_The problem:_ Copy the symposium listing from "快・不快情動を生成し記憶する脳内メカニズム" to "Hokkaido University, Japan)", substituting "Chair(s)" for every "Chairperson(s)".

_Study text:_
=== Section Start ===

• Top page
  • Timetable
  • Per session
  • Per presentation
  • How to
  • Meeting Planner

演題詳細

Symposium

快・不快情動を生成し記憶する脳内メカニズム
Mechanisms controlling expression and memory of emotions

開催日 2014/9/11
時間 14:00 - 16:00
会場 Room D(503)
Chairperson(s) 貝淵 弘三 / Kozo Kaibuchi (名古屋大学大学院医学系研究科 / Nagoya University Graduate School of Medicine, Japan)
南 雅文 / Masabumi Minami (北海道大学大学院薬学研究院薬理学研究室 / Department of Pharmacology, Graduate School of Pharmaceutical Sciences, Hokkaido University, Japan)


A neural circuit mechanism for triggering and setting the strength of fear memories

  • S1-D-1-1
  • Joshua Johansen:1 
  • 1:RIKEN BSI, Japan 

Aversive experiences are powerful triggers for neural plasticity and memory formation and the intensity of these experiences controls the strength of the memory. To trigger memories, aversive experiences activate neural 'teaching signal' circuits which engage plasticity in brain regions involved in learning and memory. Fear conditioning is an ideal model system for studying these processes because a site of plasticity mediating memory formation has been identified in the lateral nucleus of the amygdala. Using a combined optogenetic, behavioral and physiological approach, we examined the factors and neural circuits which trigger fear learning, how aversive teaching signals are encoded within the fear teaching signal circuit and the functional implications of this neural coding for setting the strength of fear memories. We found that the periaqueductal gray is part of the fear teaching signal circuit and relays aversive information to the lateral amygdala. In addition, we identified a negative feedback pathway from the central nucleus of the amygdala to the PAG which regulates aversive responding in lateral amygdala neurons to set fear memory strength. The results suggest a concerted neural mechanism for how aversive experiences initiate and control the strength of associative fear memories and have important implications for our understanding of anxiety disorders characterized by exaggerated aversive learning.

=== Section End ===

_Extracted records:_
=== Section Start ===

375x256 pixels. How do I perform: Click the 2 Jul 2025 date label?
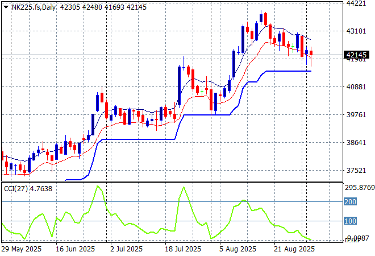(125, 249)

=== Section End ===
=== Section Start ===

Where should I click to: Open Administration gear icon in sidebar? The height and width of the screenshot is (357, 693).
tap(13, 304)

=== Section End ===
=== Section Start ===

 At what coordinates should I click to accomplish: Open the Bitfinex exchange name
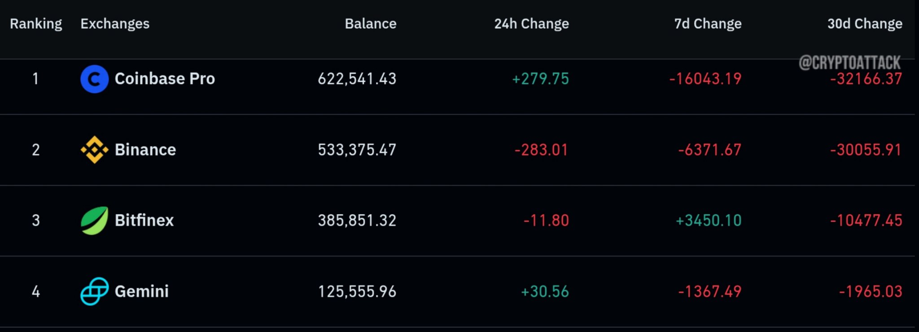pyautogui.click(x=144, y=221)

=== Section End ===

_Exercise result:_
快・不快情動を生成し記憶する脳内メカニズム
Mechanisms controlling expression and memory of emotions

開催日 2014/9/11
時間 14:00 - 16:00
会場 Room D(503)
Chair(s) 貝淵 弘三 / Kozo Kaibuchi (名古屋大学大学院医学系研究科 / Nagoya University Graduate School of Medicine, Japan)
南 雅文 / Masabumi Minami (北海道大学大学院薬学研究院薬理学研究室 / Department of Pharmacology, Graduate School of Pharmaceutical Sciences, Hokkaido University, Japan)